- _Action item_
Within the records below, reproduce without change the lines from the line that has "Task: Click the tracking" through the line that has "Task: Click the circular back arrow icon", and only those.

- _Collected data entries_
━━━━━━━━━━

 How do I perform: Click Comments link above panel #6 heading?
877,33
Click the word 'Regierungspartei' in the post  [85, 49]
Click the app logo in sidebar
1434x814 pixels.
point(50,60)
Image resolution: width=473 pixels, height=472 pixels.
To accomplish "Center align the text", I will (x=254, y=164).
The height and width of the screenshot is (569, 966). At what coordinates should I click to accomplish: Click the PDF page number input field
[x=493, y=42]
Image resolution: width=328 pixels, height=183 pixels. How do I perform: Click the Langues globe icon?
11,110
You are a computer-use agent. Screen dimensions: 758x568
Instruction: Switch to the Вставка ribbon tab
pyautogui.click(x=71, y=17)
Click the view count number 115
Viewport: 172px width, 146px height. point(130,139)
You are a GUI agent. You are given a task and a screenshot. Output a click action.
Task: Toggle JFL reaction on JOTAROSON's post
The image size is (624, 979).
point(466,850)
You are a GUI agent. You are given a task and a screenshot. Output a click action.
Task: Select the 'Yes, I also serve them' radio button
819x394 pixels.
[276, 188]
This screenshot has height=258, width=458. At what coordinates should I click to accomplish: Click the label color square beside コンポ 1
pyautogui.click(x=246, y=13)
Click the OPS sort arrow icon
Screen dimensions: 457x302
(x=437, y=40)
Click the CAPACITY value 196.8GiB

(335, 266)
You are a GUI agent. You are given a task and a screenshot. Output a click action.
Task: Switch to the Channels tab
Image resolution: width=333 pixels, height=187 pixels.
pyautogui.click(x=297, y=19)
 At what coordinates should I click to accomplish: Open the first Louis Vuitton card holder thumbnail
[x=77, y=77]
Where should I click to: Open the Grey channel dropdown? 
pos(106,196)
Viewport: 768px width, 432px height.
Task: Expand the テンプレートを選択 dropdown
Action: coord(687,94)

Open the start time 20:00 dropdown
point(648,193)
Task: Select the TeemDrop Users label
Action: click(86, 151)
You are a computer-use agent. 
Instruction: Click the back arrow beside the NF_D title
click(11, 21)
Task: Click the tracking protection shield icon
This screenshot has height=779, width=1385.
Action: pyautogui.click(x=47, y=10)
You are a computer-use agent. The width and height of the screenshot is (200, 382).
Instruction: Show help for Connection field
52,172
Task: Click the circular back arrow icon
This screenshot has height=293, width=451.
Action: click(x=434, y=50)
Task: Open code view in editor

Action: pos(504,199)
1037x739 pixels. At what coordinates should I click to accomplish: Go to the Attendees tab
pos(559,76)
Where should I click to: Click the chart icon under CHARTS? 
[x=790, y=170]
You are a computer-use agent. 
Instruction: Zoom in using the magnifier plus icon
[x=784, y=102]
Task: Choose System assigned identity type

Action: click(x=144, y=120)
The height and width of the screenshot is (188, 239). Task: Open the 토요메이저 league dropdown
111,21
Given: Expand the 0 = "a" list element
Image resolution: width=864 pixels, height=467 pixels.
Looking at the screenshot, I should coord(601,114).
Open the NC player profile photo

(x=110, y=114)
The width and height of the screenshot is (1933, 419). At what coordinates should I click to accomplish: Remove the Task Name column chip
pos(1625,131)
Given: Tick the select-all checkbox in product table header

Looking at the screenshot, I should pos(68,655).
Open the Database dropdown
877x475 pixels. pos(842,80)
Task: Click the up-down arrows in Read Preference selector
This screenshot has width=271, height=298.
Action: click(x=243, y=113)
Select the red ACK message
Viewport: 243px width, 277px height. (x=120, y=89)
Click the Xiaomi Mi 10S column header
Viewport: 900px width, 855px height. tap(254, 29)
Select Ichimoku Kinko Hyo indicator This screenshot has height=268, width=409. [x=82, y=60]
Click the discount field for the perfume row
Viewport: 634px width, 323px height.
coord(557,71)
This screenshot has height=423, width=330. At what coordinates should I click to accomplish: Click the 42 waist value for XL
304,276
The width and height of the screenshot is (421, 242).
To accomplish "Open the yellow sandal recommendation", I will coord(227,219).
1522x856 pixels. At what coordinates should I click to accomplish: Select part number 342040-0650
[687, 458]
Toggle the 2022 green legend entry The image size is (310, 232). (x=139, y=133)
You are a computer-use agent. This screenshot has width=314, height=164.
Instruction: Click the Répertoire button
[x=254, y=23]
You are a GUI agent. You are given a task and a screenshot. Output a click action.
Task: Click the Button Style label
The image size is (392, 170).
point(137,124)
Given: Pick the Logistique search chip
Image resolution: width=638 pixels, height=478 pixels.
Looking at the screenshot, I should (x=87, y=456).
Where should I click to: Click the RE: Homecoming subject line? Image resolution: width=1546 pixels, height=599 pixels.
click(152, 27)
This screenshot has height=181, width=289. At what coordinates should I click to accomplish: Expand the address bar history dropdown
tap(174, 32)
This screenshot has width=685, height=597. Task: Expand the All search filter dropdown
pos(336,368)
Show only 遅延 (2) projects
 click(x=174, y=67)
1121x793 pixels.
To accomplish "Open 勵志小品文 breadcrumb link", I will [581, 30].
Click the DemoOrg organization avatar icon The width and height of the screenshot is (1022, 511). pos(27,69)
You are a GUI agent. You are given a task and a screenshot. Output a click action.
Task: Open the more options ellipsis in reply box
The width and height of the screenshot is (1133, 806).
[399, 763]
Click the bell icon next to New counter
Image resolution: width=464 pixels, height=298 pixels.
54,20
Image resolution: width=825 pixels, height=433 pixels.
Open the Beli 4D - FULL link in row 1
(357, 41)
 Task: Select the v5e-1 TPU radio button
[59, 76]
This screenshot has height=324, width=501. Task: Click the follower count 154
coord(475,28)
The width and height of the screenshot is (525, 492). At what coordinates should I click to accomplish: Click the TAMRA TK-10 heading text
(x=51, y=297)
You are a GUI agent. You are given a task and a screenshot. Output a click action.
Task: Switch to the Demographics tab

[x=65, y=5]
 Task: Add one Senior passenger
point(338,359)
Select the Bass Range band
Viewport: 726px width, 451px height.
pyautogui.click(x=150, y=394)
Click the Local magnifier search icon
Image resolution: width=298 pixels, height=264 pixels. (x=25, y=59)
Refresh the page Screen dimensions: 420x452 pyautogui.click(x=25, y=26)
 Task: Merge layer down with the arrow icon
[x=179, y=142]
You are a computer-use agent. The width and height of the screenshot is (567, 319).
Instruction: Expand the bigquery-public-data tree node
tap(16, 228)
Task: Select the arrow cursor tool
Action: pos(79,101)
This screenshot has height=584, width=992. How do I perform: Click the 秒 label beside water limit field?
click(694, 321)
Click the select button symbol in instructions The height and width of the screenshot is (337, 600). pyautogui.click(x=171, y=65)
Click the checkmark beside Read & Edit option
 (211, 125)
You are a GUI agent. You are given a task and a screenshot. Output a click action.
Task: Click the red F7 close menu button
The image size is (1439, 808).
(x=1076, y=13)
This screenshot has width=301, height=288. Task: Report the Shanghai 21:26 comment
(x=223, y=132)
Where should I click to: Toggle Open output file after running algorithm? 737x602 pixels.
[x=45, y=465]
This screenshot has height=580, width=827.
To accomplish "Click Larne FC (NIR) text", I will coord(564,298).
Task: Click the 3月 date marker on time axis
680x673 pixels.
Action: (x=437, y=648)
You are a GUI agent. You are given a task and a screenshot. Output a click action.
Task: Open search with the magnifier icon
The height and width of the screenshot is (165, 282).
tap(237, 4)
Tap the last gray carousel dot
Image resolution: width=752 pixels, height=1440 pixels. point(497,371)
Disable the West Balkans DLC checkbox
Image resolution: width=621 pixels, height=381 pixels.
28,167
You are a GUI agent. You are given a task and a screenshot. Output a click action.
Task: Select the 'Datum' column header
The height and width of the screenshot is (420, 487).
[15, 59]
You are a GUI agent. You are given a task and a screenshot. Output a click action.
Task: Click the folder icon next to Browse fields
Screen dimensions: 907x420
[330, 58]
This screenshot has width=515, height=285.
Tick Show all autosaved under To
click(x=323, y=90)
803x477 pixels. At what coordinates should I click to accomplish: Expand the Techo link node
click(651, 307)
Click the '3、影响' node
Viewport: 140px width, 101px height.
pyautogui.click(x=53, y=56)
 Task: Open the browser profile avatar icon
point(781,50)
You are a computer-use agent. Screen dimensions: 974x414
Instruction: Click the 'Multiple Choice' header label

━━━━━━━━━━

- _Task answer_
Task: Click the tracking protection shield icon
This screenshot has height=779, width=1385.
Action: pyautogui.click(x=47, y=10)
You are a computer-use agent. The width and height of the screenshot is (200, 382).
Instruction: Show help for Connection field
52,172
Task: Click the circular back arrow icon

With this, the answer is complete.